Pittsboro board approves re-zoning for large-scale Chatham Park project

Jun. 09, 2014 @ 10:46 PM

After debating greater protections for the Haw River and less density for the project overall, Pittsboro leaders voted 4-1 Tuesday to OK the re-zoning of 7,120 acres to allow the large-scale Chatham Park development to move forward.

Cary-based Preston Development has proposed 22 million square feet of non-residential space and 22,000 residential units on the rezoned land east of Pittsboro. As proposed, the project will triple the land size of the town.

Commissioner Bett Wilson Foley was the sole vote against the rezoning and project master plan. She said she didn’t think the town put enough protections in place to protect drinking water, although she also spoke up in support of the project’s economic development benefits.

“I think this is one of those things where time will only tell whether we were visionaries who saw a unique opportunity to jump in on a development that will (transform) Pittsboro … or whether we were short-sighted opportunists who gave away the store for not much in return,” said Pittsboro Mayor Bill Terry, who was not part of the vote.

Receiving applause from the audience in the courthouse on Tuesday, Terry had asked during the meeting if the developer would consider reducing the development size or increasing the amount of land allocated for parks and open space.

He said that would give the town the ability to negotiate the project’s density in the future. But the proposal didn’t get enough support from the board in a show of hands.

“Once we say they get 22 million and 22,000, then they’ve got it forever, essentially,” he said. “But if we arrive at some other solution that was some combination of more parks and open space and less density in the future, there could be trade-offs that would move that density back up toward the larger number.”

Commissioner Michael Fiocco said the master plan doesn’t include as much density as he’d like.

“More and more communities are … recognizing that density is a good thing for an economic perspective,” he said. “You need density to make your infrastructure cost effective. You need density to make transit work. This project is coming in the door, and…is not as dense as I’d like them to be, quite frankly.”

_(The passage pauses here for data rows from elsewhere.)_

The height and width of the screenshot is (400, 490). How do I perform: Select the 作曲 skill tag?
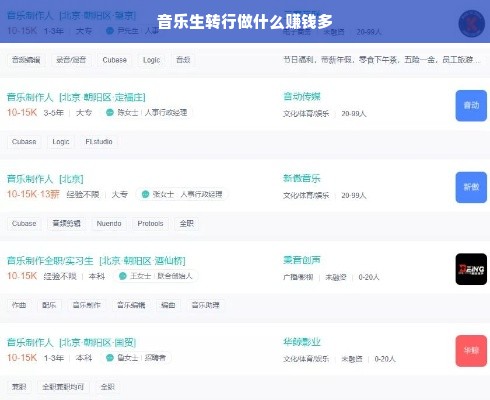[19, 305]
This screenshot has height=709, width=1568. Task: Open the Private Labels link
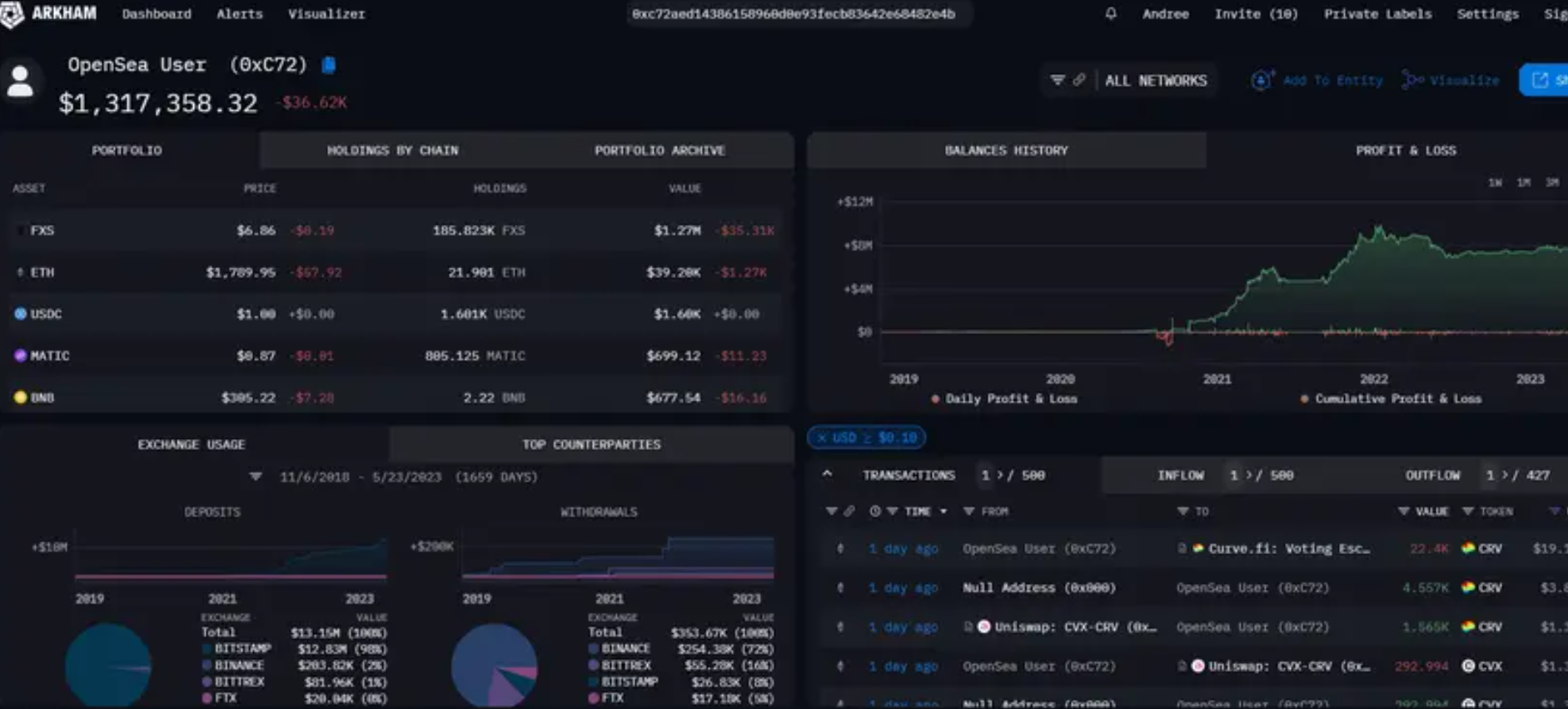coord(1377,14)
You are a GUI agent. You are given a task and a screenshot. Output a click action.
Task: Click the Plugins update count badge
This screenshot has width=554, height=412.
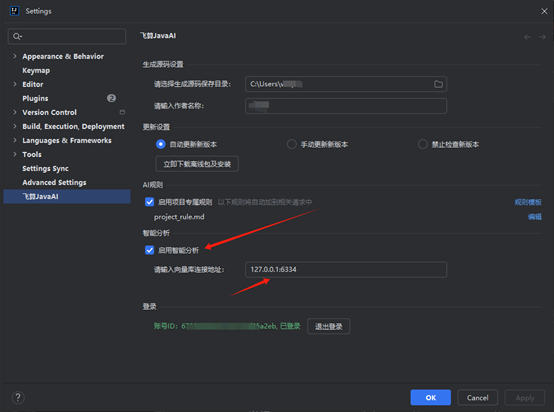pyautogui.click(x=111, y=98)
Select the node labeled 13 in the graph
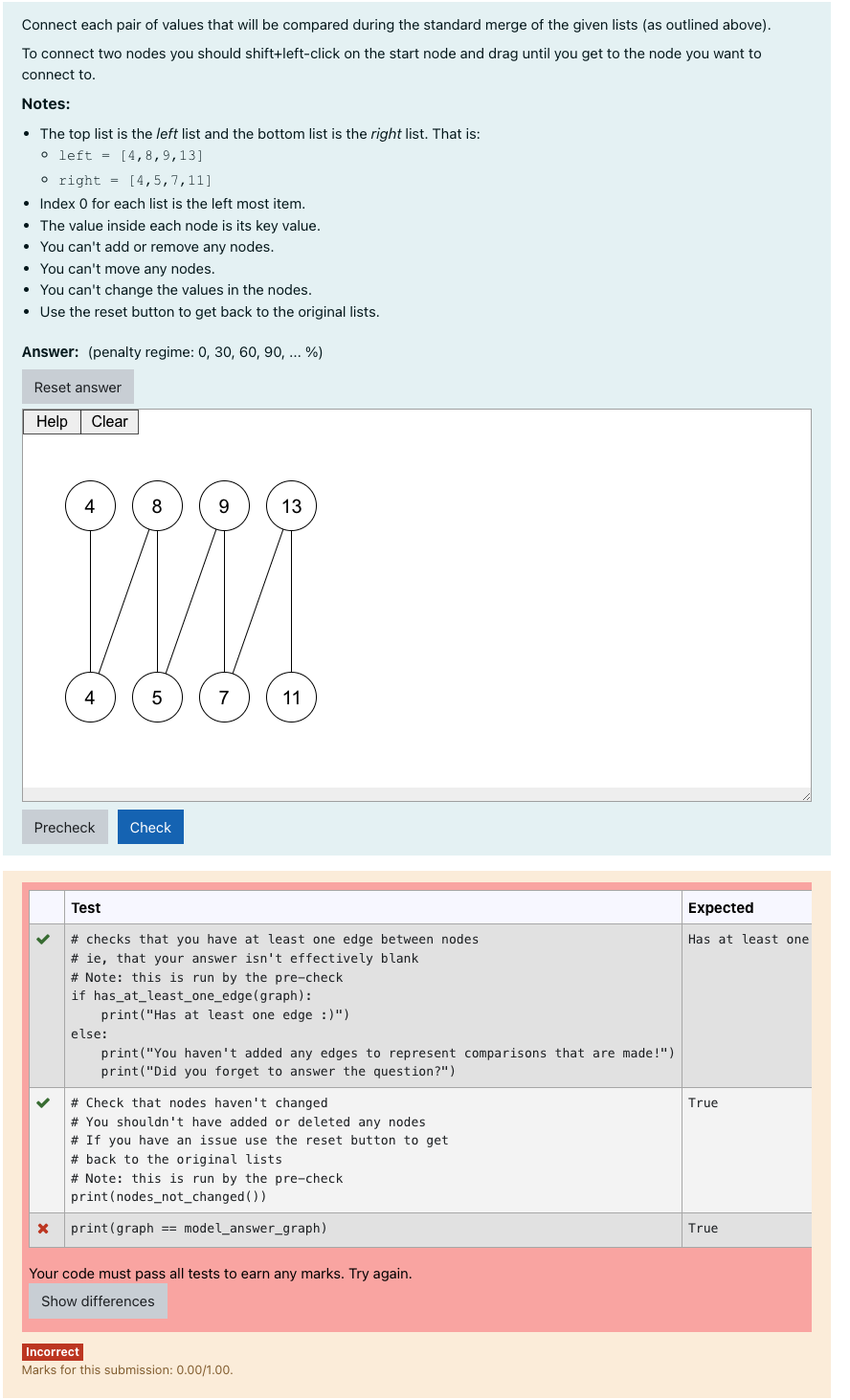The width and height of the screenshot is (850, 1400). [x=291, y=505]
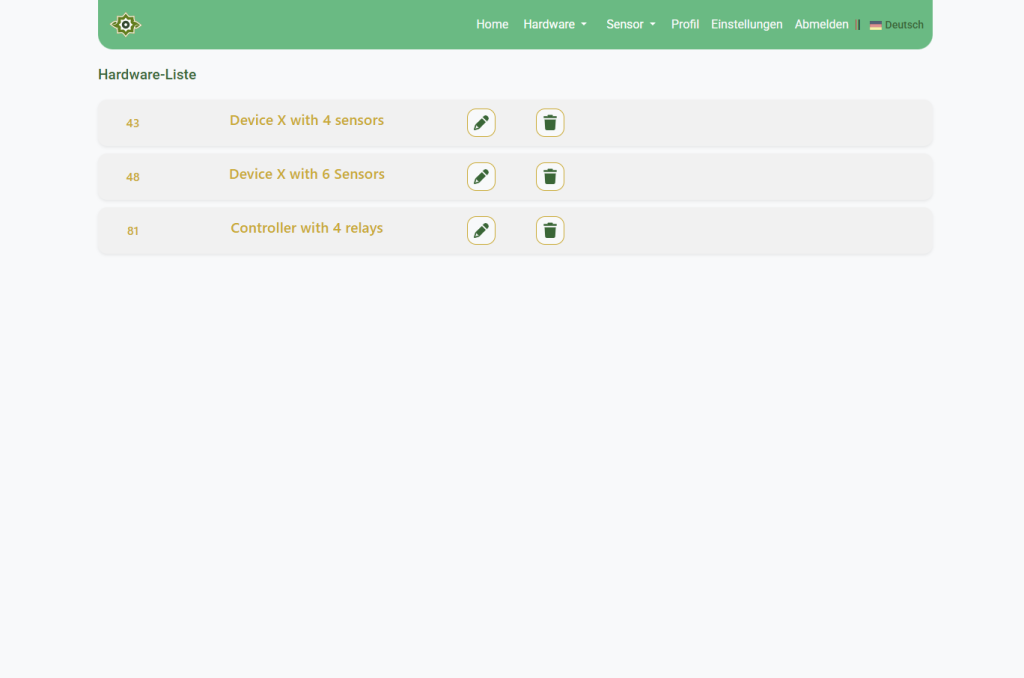Open the "Device X with 4 sensors" link
Image resolution: width=1024 pixels, height=678 pixels.
(306, 120)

Fiocco also detailed at the meeting greater environmental protections that the developer had added to the master plan.

At a public hearing in May, the third public by the town on the proposal, it was standing room only. Some speakers had asked the town to require written environmental protection commitments from the developer.

Fiocco said changes to the plan included an increase in one of the buffers in two areas where the project nears the Haw from 250 feet to 300 feet. The other buffer was set at 500.

Foley also asked why the developer wasn’t held to a lower-density standard in part of a 2,000-foot area near the Haw that was set up in a town’s land-use plan. She asked based on recommendations of a town’s Park and Recreation Advisory Board, but the request didn’t get support from the board.

Terry  also asked whether the developer would be willing to consider committing to a buffer of 500 feet in both areas, rather than in just one.

“I’m asking if you’re willing to rethink that,” he said.

“No sir,” said Philip Culpepper, a planning consultant for Preston Development.

Terry also asked at the meeting for the town to be involved from the beginning in the drafting of a legal agreement with the developer that he said would lay out the details for such as payment for utilities.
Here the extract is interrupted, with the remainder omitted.